David Redszus wrote: ↑Tue May 04, 2021 11:42 am
The physical properties of wrist pins has been well known for over 75 years. They can be modeled
very accurately. The bending and distortion effects can be calculated on your desktop. That's the easy part.
The more difficult part, is to know what forces will affect the wrist pin, what the distortions will be,
and what effect it will have on the piston.
Twenty five years ago, Mahle showed that a lightweight, flexible wrist pin will, under load, cause
a expansion and contraction of the piston skirt, in both the thrust and non-thrust axis.
Simple beam theory indicates that a short, fat, wrist pin will deflect much less than a long, smaller
diameter pin. Pin ID being fairly insignificant compared to OD and length.
they can be modelled accurately but it is not the same as using simple bending, shear and deflection formulas based on beam theory. The dimensions of the wrist pin and the type of support do not lend to that method being useful or accurate for more than a school assignment.

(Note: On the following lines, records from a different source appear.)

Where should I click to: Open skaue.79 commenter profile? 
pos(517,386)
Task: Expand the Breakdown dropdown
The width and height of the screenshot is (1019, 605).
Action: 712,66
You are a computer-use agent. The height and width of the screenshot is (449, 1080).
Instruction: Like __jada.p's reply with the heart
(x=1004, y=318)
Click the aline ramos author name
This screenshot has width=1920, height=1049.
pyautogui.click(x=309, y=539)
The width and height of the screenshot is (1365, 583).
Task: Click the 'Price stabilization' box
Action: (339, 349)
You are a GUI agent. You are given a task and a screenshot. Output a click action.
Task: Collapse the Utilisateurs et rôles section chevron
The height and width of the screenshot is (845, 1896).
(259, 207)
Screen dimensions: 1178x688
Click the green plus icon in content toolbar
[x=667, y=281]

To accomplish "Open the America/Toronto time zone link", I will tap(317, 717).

Case in point you state "Simple beam theory indicates that a short, fat, wrist pin will deflect much less than a long, smaller diameter pin. Pin ID being fairly insignificant compared to OD and length." that is not very useful for optimisation of a design. Like all real world things being stronger, stiffer, more durable is a relative thing but means nothing without absolutes as to whether it is actually strong enough, stiff enough or durable enough which requires specific criteria. Without accurate methods you can not optimise with confidence. the classical methods end up being far too conservative
the forces are straight forward to calculate with a 1D simulation, the load history is more time consuming to categorise, but proper analysis involves relatively complicated FEA to model the system rod, pin and piston assembly to capture the compliance of each part and local load transfer between each part.